AI subagents — Its speed and cost make it ideal as a worker model in multi-agent architectures. A supervisor agent can delegate specialized subtasks to GPT-5.4 mini without burning through compute budgets.
Computer use — The 72.13% OSWorld-Verified score (up from GPT-5 mini’s 42%) makes it viable for GUI automation, web browsing, and desktop interaction tasks.
Multimodal applications — Strong reasoning combined with fast inference makes it suitable for applications that process images, documents, or mixed-media inputs at scale.
Who’s Using It?
Early adopters include Hebbia, which uses GPT-5.4 mini for document analysis and knowledge work, and Notion, which integrates it for AI-powered features across their productivity platform. Both companies benefit from the model’s balance of capability and cost efficiency.

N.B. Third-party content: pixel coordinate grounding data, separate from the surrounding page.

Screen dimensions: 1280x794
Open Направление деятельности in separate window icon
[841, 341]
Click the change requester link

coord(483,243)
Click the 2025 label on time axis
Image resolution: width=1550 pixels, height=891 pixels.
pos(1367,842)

How It Fits the GPT-5.4 Family
The GPT-5.4 family offers a clear tiering:
- GPT-5.4 — Full flagship model with 93% GPQA Diamond
- GPT-5.4 Thinking — Reasoning-optimized variant
- GPT-5.4 mini — Near-flagship performance at budget pricing
- GPT-5.4 nano — Smallest and fastest for high-volume simple tasks
GPT-5.4 mini occupies the sweet spot: capable enough for complex work, cheap enough for high-volume usage. For most production workloads that don’t require absolute peak performance, it’s the default choice.